Just like Merlot, Cabernet Sauvignon can be produced in a wide range of regions, so it’s easy to find at most wine shops. As for taste, it is full-bodied and dry. Conner says, “Cabernet Sauvignon is ‘bigger’ than Merlot, and it has lots of tannins, which are those chewy, drying particles in reds. It’s wildly popular and you can find stunning examples all over the world.”
Light to medium-bodied and food-friendly, Pinot Noir is a wine that can make even the most novice drinkers of red wine fall in love with it. Need some suggestions? Try Lindeman’s Bin 99, Devil’s Corner from Tamar Ridge or McMurray Ranch Pinot Noir.

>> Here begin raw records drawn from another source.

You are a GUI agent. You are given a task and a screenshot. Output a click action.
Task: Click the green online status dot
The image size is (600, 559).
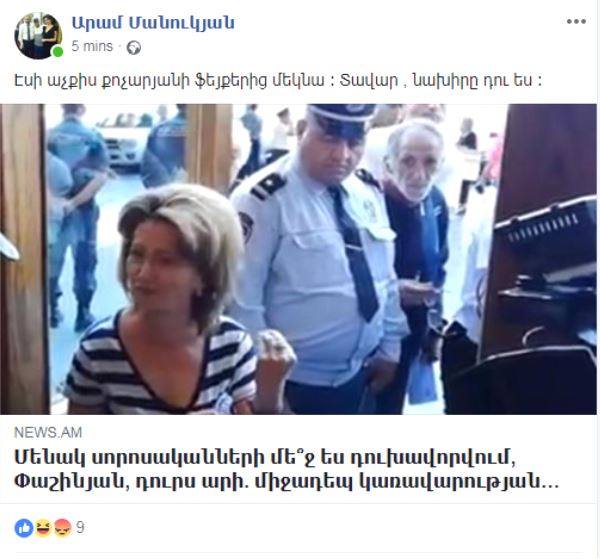point(57,52)
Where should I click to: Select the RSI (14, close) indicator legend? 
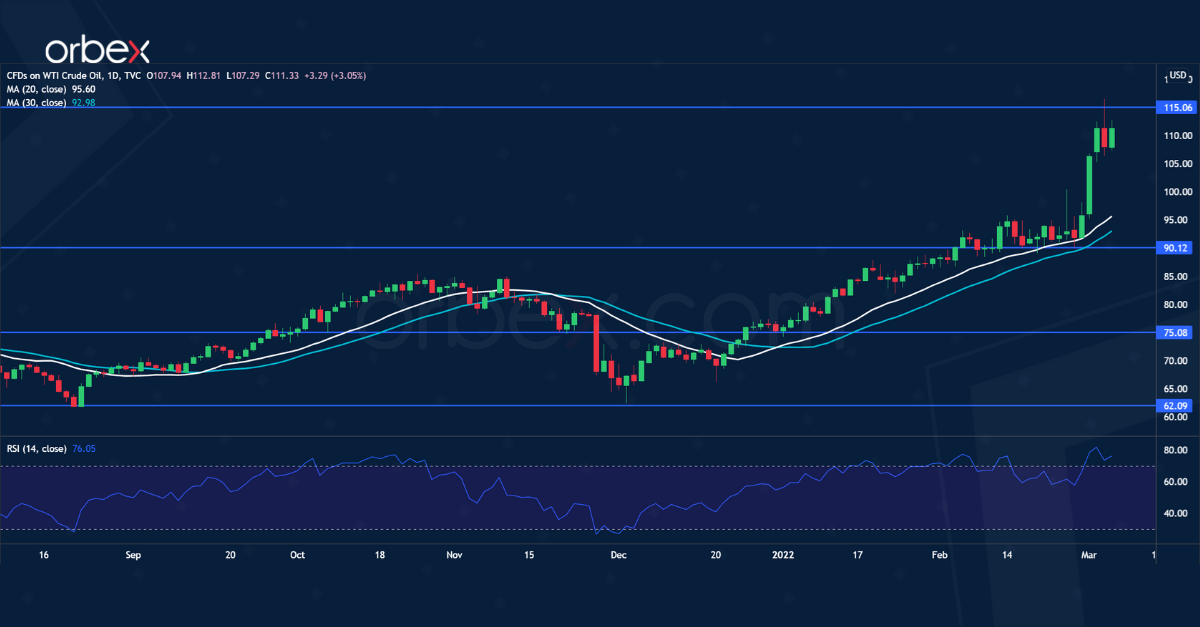pos(40,449)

Syrah and Shiraz, while both red wines have some differences. While Australian Shiraz tends to be a bit on the peppery side, Syrahs tend to be a bit more fruity. Penfolds or d’Arenberg make great Shiraz options, and Qupe Central Coast or Eaglepoint Ranch make better Syrah choices.
Finding Wines That You Love!
Wine is meant for you to enjoy. Whether you try a bottle of red or white as suggested here or venture out on your own, tasting a few different bottles of a certain type are the best way to get acquainted with the wine.
Ask a local wine shop owner for suggestions on wines for different palettes. He or she will surely be able to point you towards some of your new favorite wines. Or you can also go to your nearby nightclub, and he can have a late-night party with friends like there are some best night clubs in Delhi.
Thank you for reading! We hope you found the best wine bottle for yourself.